TASKS TO COMPLETE:
1. Do these statements agree with the StyleTTS forum thread below? Answer yes or no for each, and quote the words from the thread that decide it.
(a) The released models were trained with the same code that was pushed to the repo.
(b) StyleTTS uses dropout during inference.
(c) Style transfer worked poorly for the person who trained StyleTTS on a small subset of the data.
2. Which usernames are tagged with @ in the StyleTTS forum thread below? List every distinct one.
3. According to the StyleTTS forum thread below, why does the person who pushed the code believe it should be good?

TEXT TO READ:
------------------------

Now I tried training StyleTTS on a small subset of the data used for training F0 and ASR. But I am not able to achieve satisfying results. As @shaun95 mentioned the style transfer works quite well but the quality doesn't seem to improve or rather said is nowhere near as the released examples.
Training E2E will be a welcome change, since training all those components is quite cumbersome! :) Thanks for open-sourcing your code! Even if I won't be able to reproduce the results with my own data, I really appreciate you sharing the project! 👍
@shaun95 You don't need to modify anything. You can just train it with the exact same code I pushed and load that checkpoint for StyleTTS. There's no dropout in StyleTTS because during inference we do not need those things. They were only used for training.
@lexkoro That is weird because all the models I released were trained with exactly the same code I pushed to the repo. I also trained the ASR and F0 models with HifiGAN recipes in 22.05 kHz and was able to reproduce the results on LJSpeech, so I believe the code should be good. I'm wondering if it could be a problem with the dataset. Can you maybe test it with the pre-trained model directly on your dataset, without changing anything?
@yl4579 OK, I am going to re-examine my steps. What about the use of g2p_enu versus phonemizer in the text-aligner (StyleTTS vs ASR)? Don't I need to account for that and make both use the same or it does not matter? I appreciate your feedback!

------------------------

DATA SHOWN:
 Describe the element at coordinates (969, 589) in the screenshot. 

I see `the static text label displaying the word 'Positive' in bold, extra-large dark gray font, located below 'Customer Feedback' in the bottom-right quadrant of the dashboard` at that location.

------------------------

RESPONSES:
1.
(a) Yes: "all the models I released were trained with exactly the same code I pushed to the repo."
(b) No: "There's no dropout in StyleTTS because during inference we do not need those things."
(c) No: "the style transfer works quite well"

2. @shaun95, @lexkoro, @yl4579

3. That person also trained the ASR and F0 models with HifiGAN recipes in 22.05 kHz and was able to reproduce the results on LJSpeech. All of the released models were also trained with exactly the same code that was pushed to the repo.